2 may 2011

Blues

Paseo Ahumada. 12.30 de la tarde. La masa se mueve sin dirección. El calor no agobia la carrera. El gentío no pierde su tiempo. No descansa. Eterna peregrinación de una humanidad sin rostro, gris, cabizbaja, programada para caminar y llegar a destino. Hombres cegados por sus individualidades, aislados en la multitud. Sin ver, ni escuchar, ni sentir. Nada. Sin embargo, en medio de ellos alguien ríe. Si, ríe. Un viejo que goza con este gran  espectáculo. Le gusta estar con la gente. Baila, salta, juguetea, pero nadie lo ve. Con dificultad avanza hasta una esquina. Lo acompaña su perro, fiel compañero, su verdadero hermano. Y su bastón, regalo de Iris, su antigua enfermera y eterna enamorada.

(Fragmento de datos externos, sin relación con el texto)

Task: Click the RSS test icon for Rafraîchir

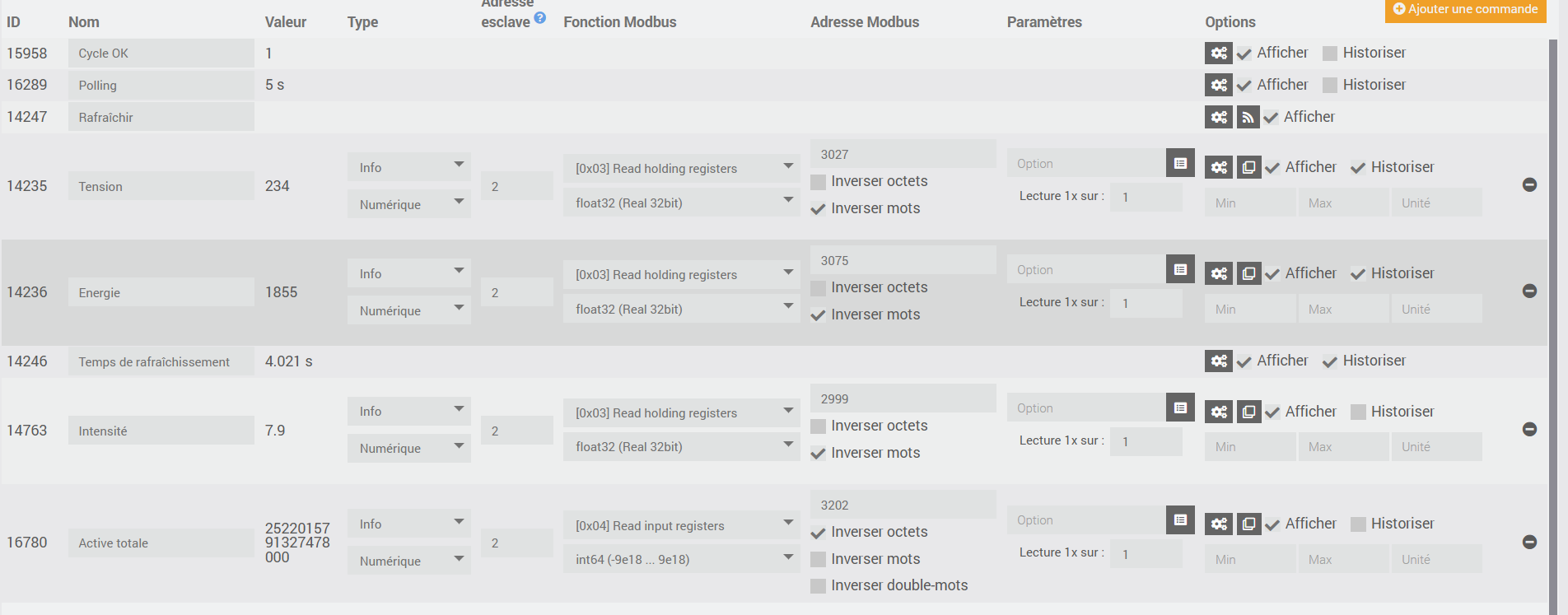Action: pyautogui.click(x=1248, y=118)
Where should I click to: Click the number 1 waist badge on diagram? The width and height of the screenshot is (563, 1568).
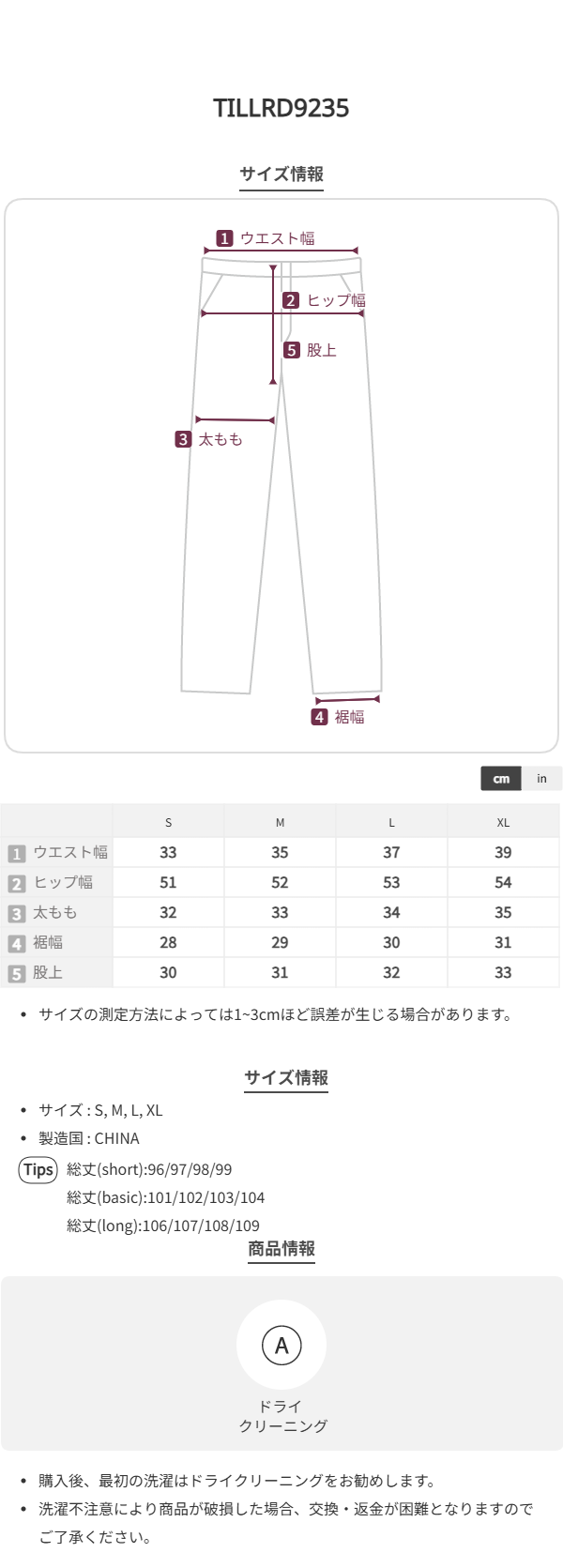[x=224, y=238]
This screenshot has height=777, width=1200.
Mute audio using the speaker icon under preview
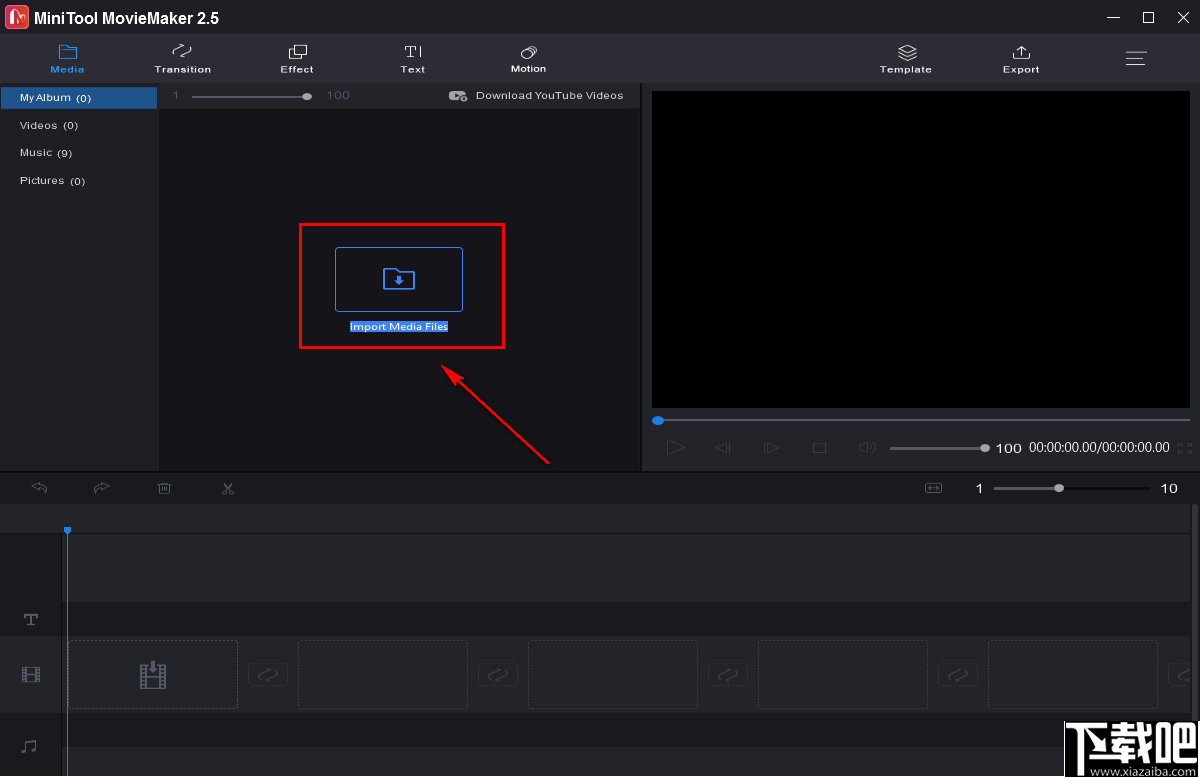[x=866, y=447]
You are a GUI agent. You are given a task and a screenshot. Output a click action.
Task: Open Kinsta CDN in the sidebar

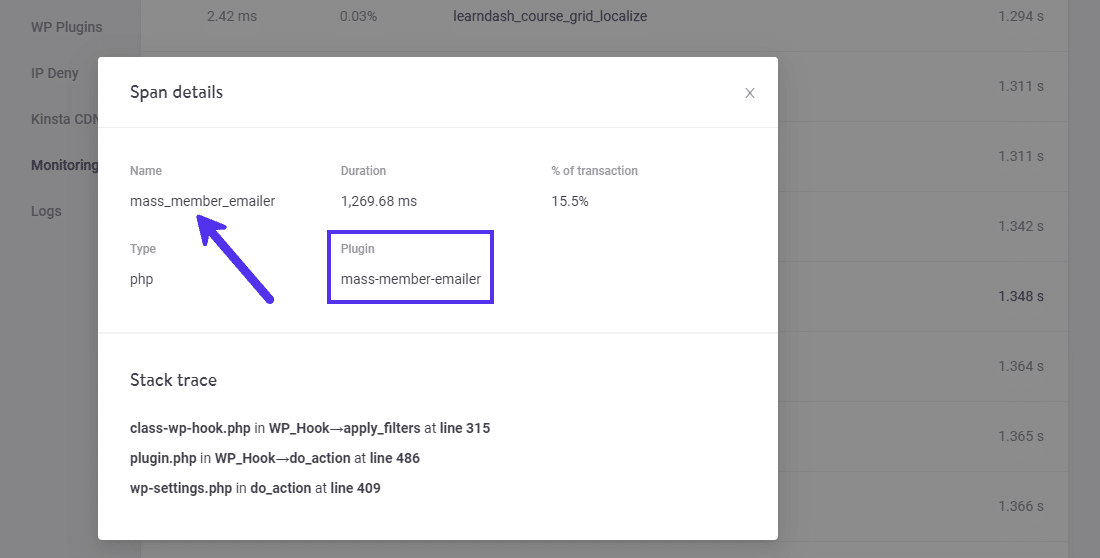click(x=64, y=119)
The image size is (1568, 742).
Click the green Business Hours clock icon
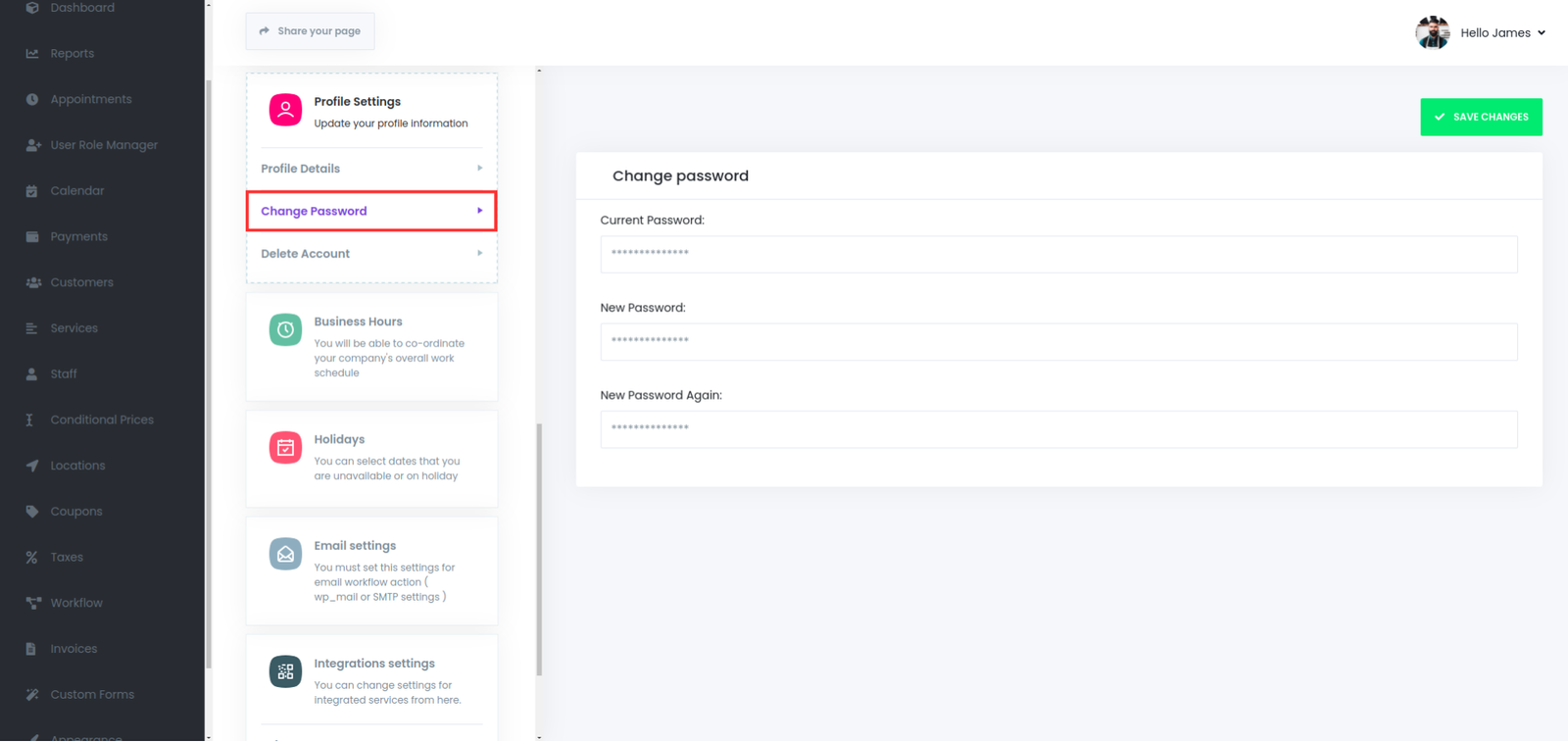point(285,330)
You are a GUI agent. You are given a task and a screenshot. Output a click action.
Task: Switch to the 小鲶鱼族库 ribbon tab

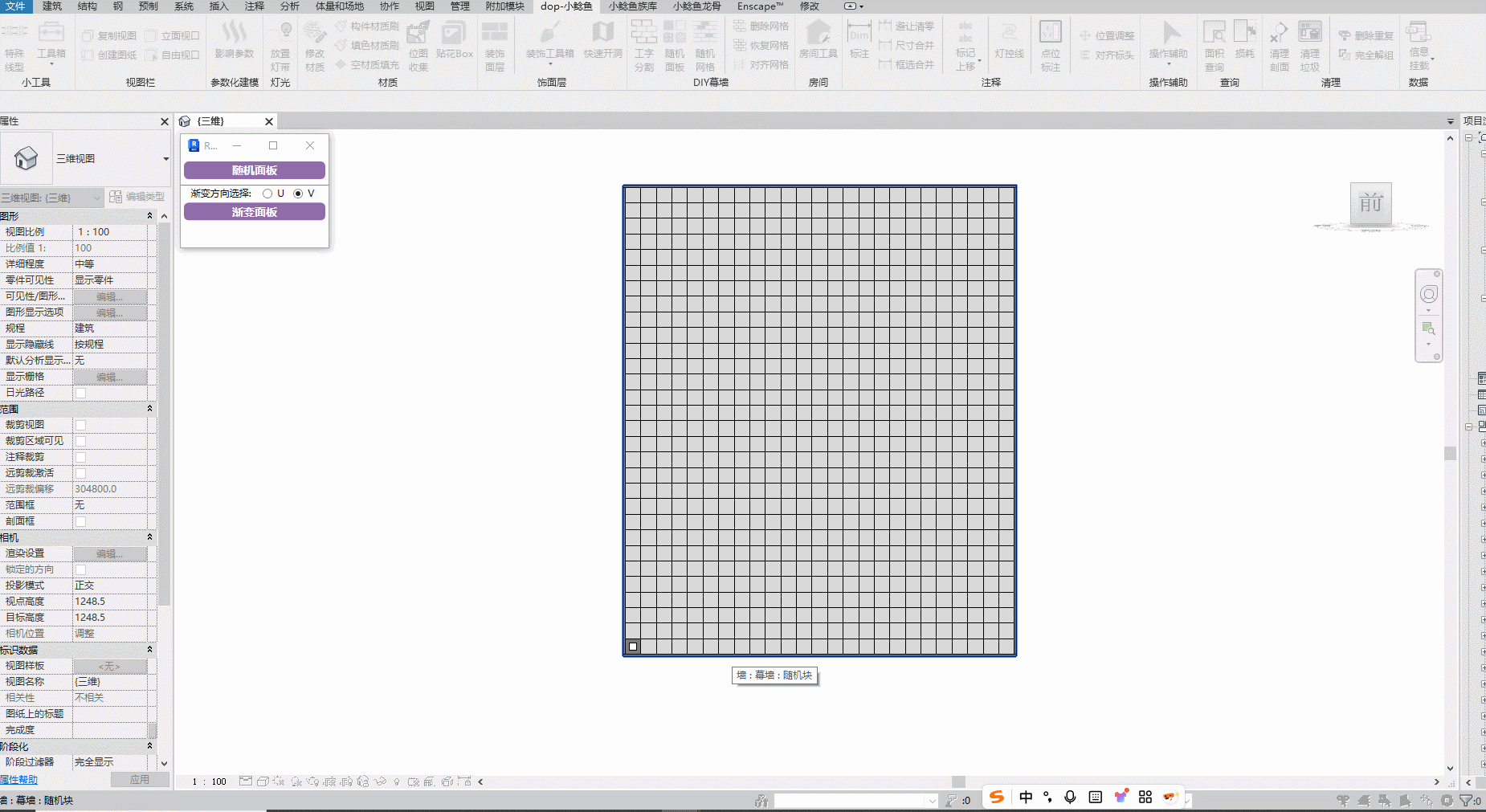click(x=632, y=6)
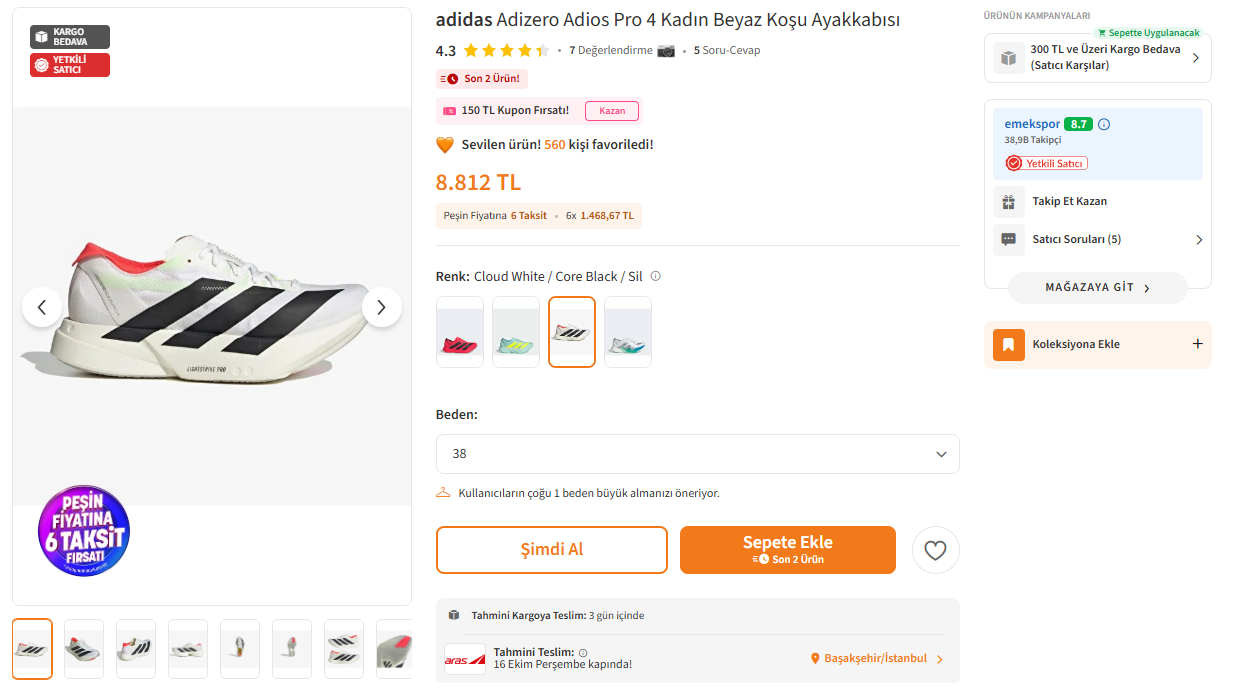This screenshot has height=697, width=1233.
Task: Select the red shoe color variant
Action: pos(460,332)
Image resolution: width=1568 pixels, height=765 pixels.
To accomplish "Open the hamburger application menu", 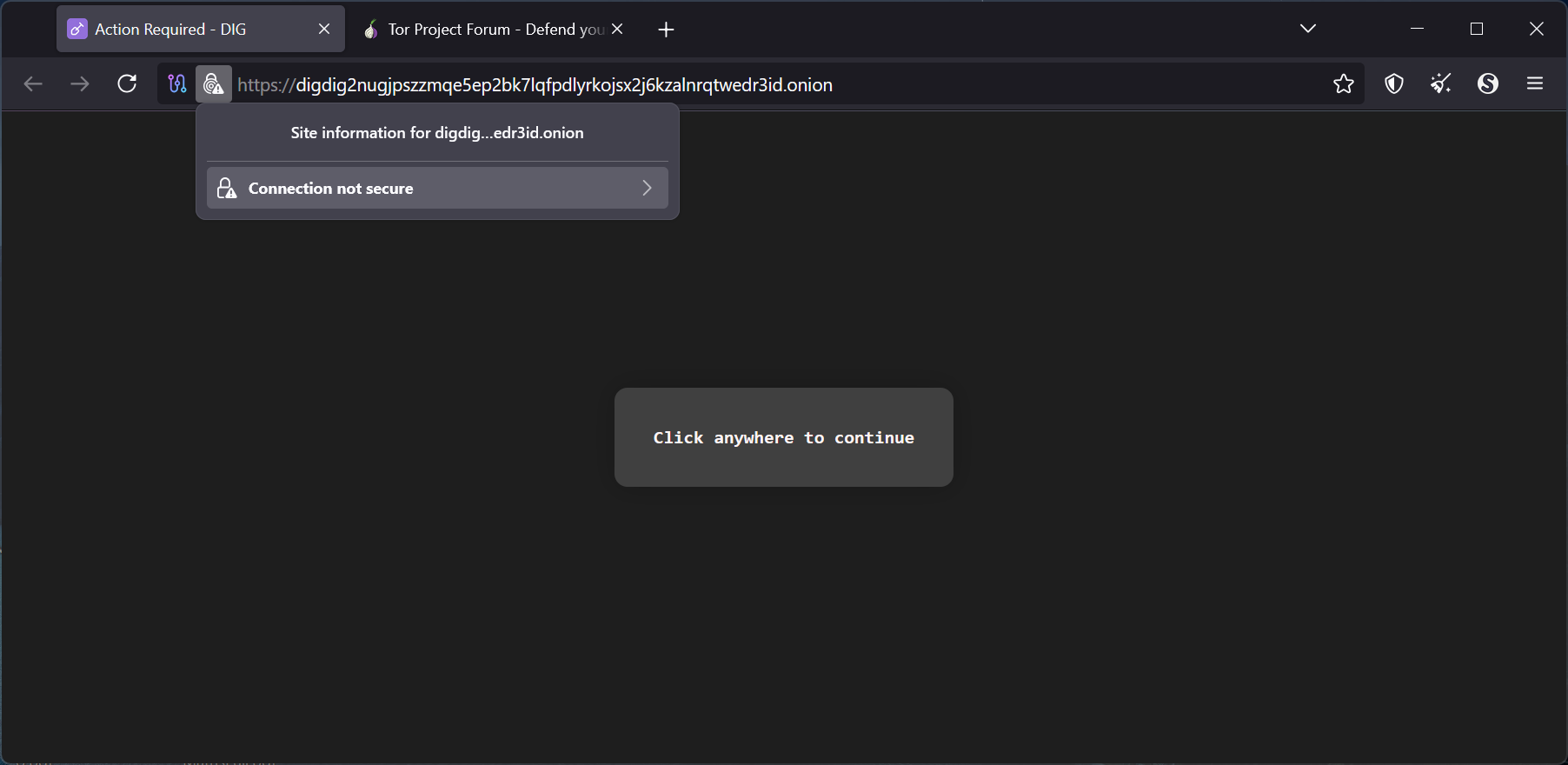I will tap(1535, 84).
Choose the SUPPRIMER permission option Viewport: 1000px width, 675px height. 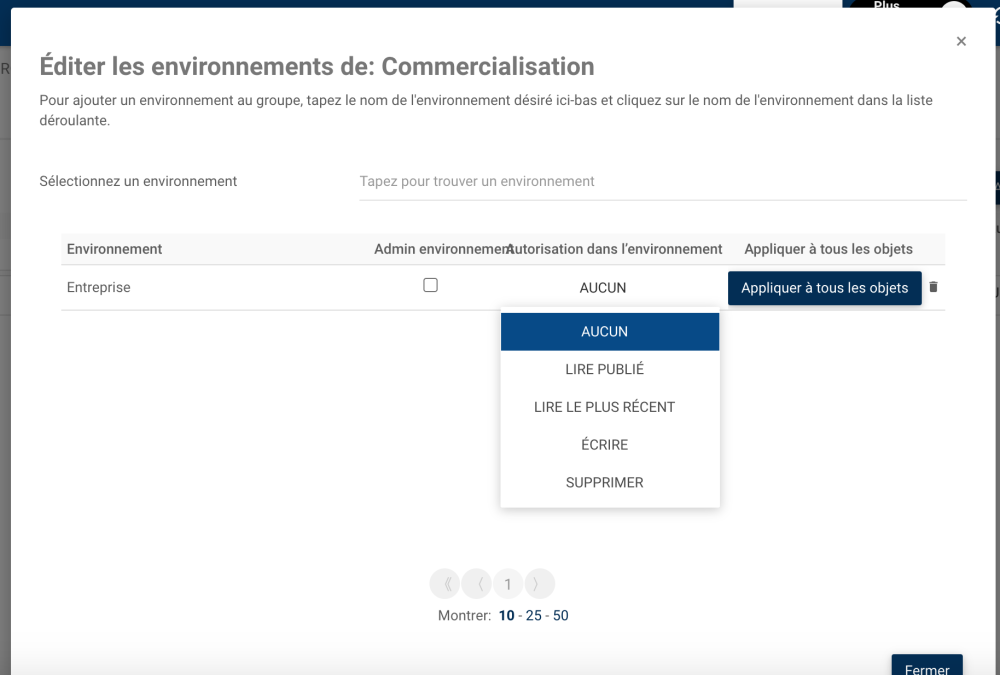click(x=605, y=482)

Aún sonriendo por la escena que presencia, saca de su bolsillo esa vieja armónica que alguna vez le regalara su padre en la antigua finca. Testimonio de esa gran promesa. El juramento de ver en medio de la oscuridad, con cada uno de sus acordes. De crear mundos e iluminar su alrededor. Así, llegó la música. Cada una de las notas, de las armonías que salían de aquel instrumento coloreaban el paisaje de las masas. Un blues acelerado y pegajoso que convocaba a la masa a dejarse llevar por el sonido del alma, mirándose por primera vez a los ojos. Si hasta las palomas salían de su letargo y acompañaban al viejo, mientras animaba con más energía su melodía. El Paseo se llenó de colores. La masa se volvió humanidad, abrió sus ojos y se entregó al baile. Un jolgorio de antología, digno de las mejores postales parranderas. En medio de la algarabía, el viejo dejó de tocar, pero la música quedó en el aire, en el corazón de cada sujeto. Acompañado de su fiel lazarillo, el viejo se arregló sus anteojos negros y se marcho sonriendo, tarareando su canción y siguiendo el ritmo con su bastón. La misión estaba cumplida, los había hecho ver.